PROBLEM TO SOLVE: Could you print out every entry, character for character?

TASK INPUT:
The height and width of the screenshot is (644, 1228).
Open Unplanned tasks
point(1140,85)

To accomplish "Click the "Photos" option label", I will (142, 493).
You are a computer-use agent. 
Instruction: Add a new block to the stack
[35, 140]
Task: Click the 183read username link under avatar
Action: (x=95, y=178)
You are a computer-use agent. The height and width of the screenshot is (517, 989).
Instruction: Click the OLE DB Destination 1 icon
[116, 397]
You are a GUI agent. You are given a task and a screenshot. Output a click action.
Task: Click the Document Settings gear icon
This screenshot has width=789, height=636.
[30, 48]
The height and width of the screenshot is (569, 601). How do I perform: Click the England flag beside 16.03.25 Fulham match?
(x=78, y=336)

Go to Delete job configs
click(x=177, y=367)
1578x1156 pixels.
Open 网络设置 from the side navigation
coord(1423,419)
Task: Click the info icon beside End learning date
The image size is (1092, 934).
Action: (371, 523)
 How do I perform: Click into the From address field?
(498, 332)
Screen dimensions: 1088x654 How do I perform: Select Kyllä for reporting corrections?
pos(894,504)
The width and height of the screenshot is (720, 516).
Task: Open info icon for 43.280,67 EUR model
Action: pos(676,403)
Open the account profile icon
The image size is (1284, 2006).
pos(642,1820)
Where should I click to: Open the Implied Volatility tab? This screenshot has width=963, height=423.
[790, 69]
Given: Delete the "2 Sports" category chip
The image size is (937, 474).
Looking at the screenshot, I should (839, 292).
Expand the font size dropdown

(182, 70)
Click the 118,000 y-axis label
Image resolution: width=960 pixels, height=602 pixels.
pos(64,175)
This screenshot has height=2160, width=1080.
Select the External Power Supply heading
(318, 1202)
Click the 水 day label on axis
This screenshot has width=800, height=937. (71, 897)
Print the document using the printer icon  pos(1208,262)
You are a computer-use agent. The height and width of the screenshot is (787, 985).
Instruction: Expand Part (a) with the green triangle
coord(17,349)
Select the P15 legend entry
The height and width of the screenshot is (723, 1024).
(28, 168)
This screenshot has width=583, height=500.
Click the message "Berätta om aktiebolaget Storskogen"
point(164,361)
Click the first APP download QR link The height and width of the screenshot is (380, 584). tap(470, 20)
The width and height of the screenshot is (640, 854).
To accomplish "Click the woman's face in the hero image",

ANSWER AREA:
The height and width of the screenshot is (644, 1228).
Open Unplanned tasks
point(1140,85)

To accomplish "Click the "Photos" option label", I will (142, 493).
You are a computer-use agent. 
Instruction: Add a new block to the stack
[35, 140]
Task: Click the 183read username link under avatar
Action: (x=95, y=178)
You are a computer-use agent. The height and width of the screenshot is (517, 989).
Instruction: Click the OLE DB Destination 1 icon
[116, 397]
You are a GUI agent. You are given a task and a screenshot. Output a click action.
Task: Click the Document Settings gear icon
This screenshot has width=789, height=636.
[30, 48]
The height and width of the screenshot is (569, 601). How do I perform: Click the England flag beside 16.03.25 Fulham match?
(x=78, y=336)

Go to Delete job configs
click(x=177, y=367)
1578x1156 pixels.
Open 网络设置 from the side navigation
coord(1423,419)
Task: Click the info icon beside End learning date
The image size is (1092, 934).
Action: (371, 523)
 How do I perform: Click into the From address field?
(498, 332)
Screen dimensions: 1088x654 How do I perform: Select Kyllä for reporting corrections?
pos(894,504)
The width and height of the screenshot is (720, 516).
Task: Open info icon for 43.280,67 EUR model
Action: pos(676,403)
Open the account profile icon
The image size is (1284, 2006).
pos(642,1820)
Where should I click to: Open the Implied Volatility tab? This screenshot has width=963, height=423.
[790, 69]
Given: Delete the "2 Sports" category chip
The image size is (937, 474).
Looking at the screenshot, I should (839, 292).
Expand the font size dropdown

(182, 70)
Click the 118,000 y-axis label
Image resolution: width=960 pixels, height=602 pixels.
pos(64,175)
This screenshot has height=2160, width=1080.
Select the External Power Supply heading
(318, 1202)
Click the 水 day label on axis
This screenshot has width=800, height=937. (71, 897)
Print the document using the printer icon  pos(1208,262)
You are a computer-use agent. The height and width of the screenshot is (787, 985).
Instruction: Expand Part (a) with the green triangle
coord(17,349)
Select the P15 legend entry
The height and width of the screenshot is (723, 1024).
(28, 168)
This screenshot has width=583, height=500.
Click the message "Berätta om aktiebolaget Storskogen"
point(164,361)
Click the first APP download QR link The height and width of the screenshot is (380, 584). tap(470, 20)
The width and height of the screenshot is (640, 854).
To accomplish "Click the woman's face in the hero image",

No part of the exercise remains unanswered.